Abstract

Hyperpolarization-activated cyclic-nucleotide-modulated (HCN) ion channels control rhythmicity in neurons and cardiomyocytes. Cyclic AMP (cAMP) modulates HCN activity through the cAMP-induced formation of a tetrameric gating ring spanning the intracellular region (IR) of HCN. Although evidence from confocal patch-clamp fluorometry indicates that the cAMP-dependent gating of HCN occurs through a dimer of dimers, the structural and dynamical basis of cAMP allostery in HCN dimers has so far remained elusive. Thus, here we examine how dimers influence IR structural dynamics, and the role that such structural dynamics play in HCN allostery. To this end, we performed molecular dynamics (MD) simulations of HCN4 IR dimers in their fully apo, fully holo, and partially cAMP-bound states, resulting in a total simulated time of 1.2 μs.

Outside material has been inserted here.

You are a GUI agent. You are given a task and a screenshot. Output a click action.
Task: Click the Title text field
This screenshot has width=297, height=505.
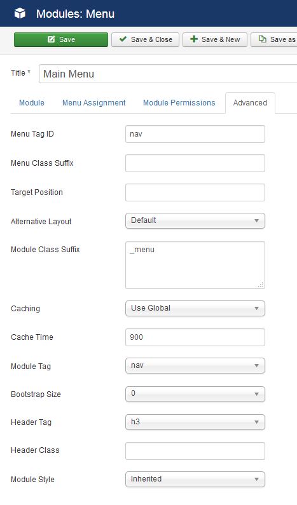pyautogui.click(x=168, y=74)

Comparative analyses of these MD trajectories, as well as previous monomer and tetramer simulations utilized as benchmarks for comparison, reveal that dimers markedly sensitize the HCN IR to cAMP-modulated allostery. Our results indicate that dimerization fine-tunes the IR dynamics to enhance, relative to both monomers and tetramers, the allosteric intra- and interprotomer coupling between the cAMP-binding domain and tetramerization domain components of the IR. The resulting allosteric model provides a viable rationalization of electrophysiological data on the role of IR dimers in HCN activation.